Public defenders encourage UNH law students to join the career
|Published: 09-27-2023 5:16 PM
In rural and poor communities throughout New Hampshire, defendants will sometimes sit in jail for days or weeks at a time waiting to be assigned a lawyer because they can’t afford one.
“The profession is in crisis and there are not enough public defenders to meet the needs of these communities,” said Rachel Rossi, director of the federal Office for Access to Justice on Wednesday during a presentation to students at UNH Franklin Pierce School of Law. “During my first internship, I interviewed people in jail about their most immediate needs from childcare to medication and I knew it was the community I wanted to help and the fight that I wanted to do.”
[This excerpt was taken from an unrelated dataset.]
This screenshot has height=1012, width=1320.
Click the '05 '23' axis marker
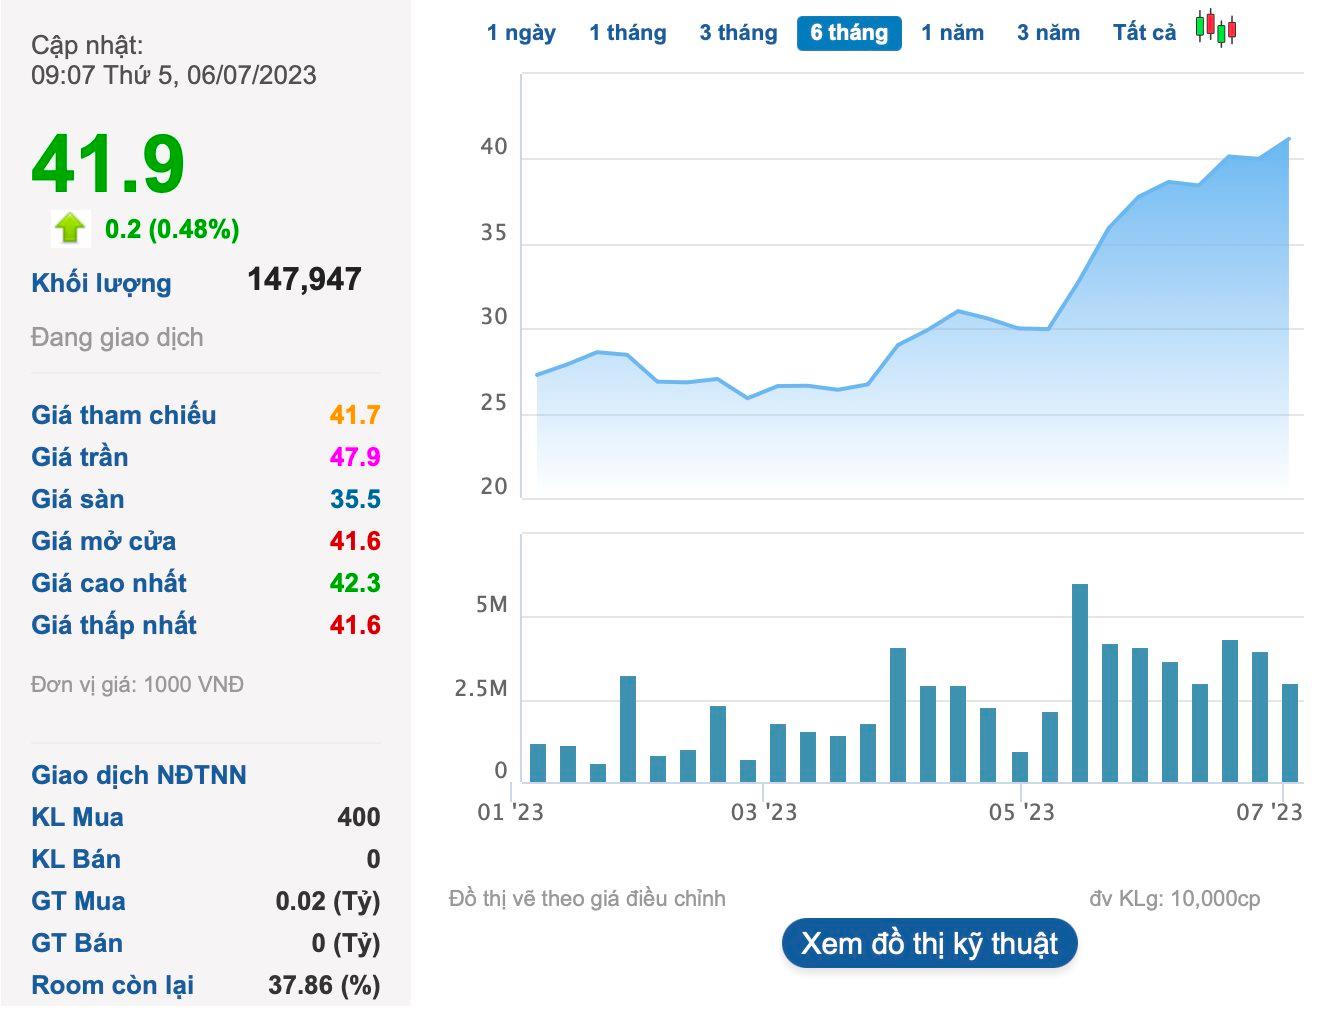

The panel, which is being hosted in law schools throughout the country by the U.S. Department of Justice seeks to address the critical need for public defenders, the future of public defense in rural and indigent communities and the benefits and challenges of working in public defense. Panelists offered advice to students on how to build sustainable and rewarding careers working with rural and indigent communities.
“There’s always been a debate about what rural is. For me, it was a town that didn’t have stoplights,” said Kyle Robidas, an attorney with the New Hampshire Public Defender’s Office. “But being rural, having a driver’s license and transportation is a big deal and service for your clients is probably very limited.”
Like Robidas, Richard Samdperil, the interim executive director of the New Hampshire Judicial Council, and Kevin Ruderman, a recruiting and hiring manager for public counsel services, never saw careers in public defense but were equally drawn to helping the residents of rural communities. Both are part of the Office for Access to Justice’s nationwide mission to inspire law students and listen to their concerns about public defense careers. The office was established in 2010.
Wednesday’s talk was titled “Giving Meaning to Gideon: The Rewards and Challenges of Public Defender Work in Northern New England.” In 1963, the U.S. Supreme Court ruled unanimously in favor of Clarence Gideon, which guaranteed the right to legal counsel for criminal defendants in federal and state courts who could not afford their own attorney.
Poor, rural communities often don’t have equitable access to healthcare, education, transportation or legal counsel, panelists said. Oftentimes, defendants will spend weeks in jail because the county cannot find a lawyer for them.
“A lot of this work is finding resources that are absent and lawyers who are taking those cases have an increased responsibility and challenge they’re working with of not only providing legal services but being a conduit to other types of central services in places where there is overall less support,” Samdperil said.
Additionally, in many rural and indigent areas public defenders spend 40% of their days driving from court to jail and client’s homes to speak to them, Ruderman added. The result is a lack of face-to-face relationship building that leads to mistrust between lawyer and client, panelists said.
“From talking to hundreds of attorneys, it’s living in these communities with your clients and representing the folks that come from that community,” Samdperil continued. “There are opportunities there that you won’t find in a city.”
Ending the panel with a few pieces of advice, Ruderman urged the law students to figure out what they want to litigate, understand why they’re choosing this career, recognize their own privileges and find healthy ways to manage stress.
“Be honest with them [clients], listen to them, follow through on your promises and fight for them in court, even if you lose,” he said. “Meet them where they are, that’s what they need from us.”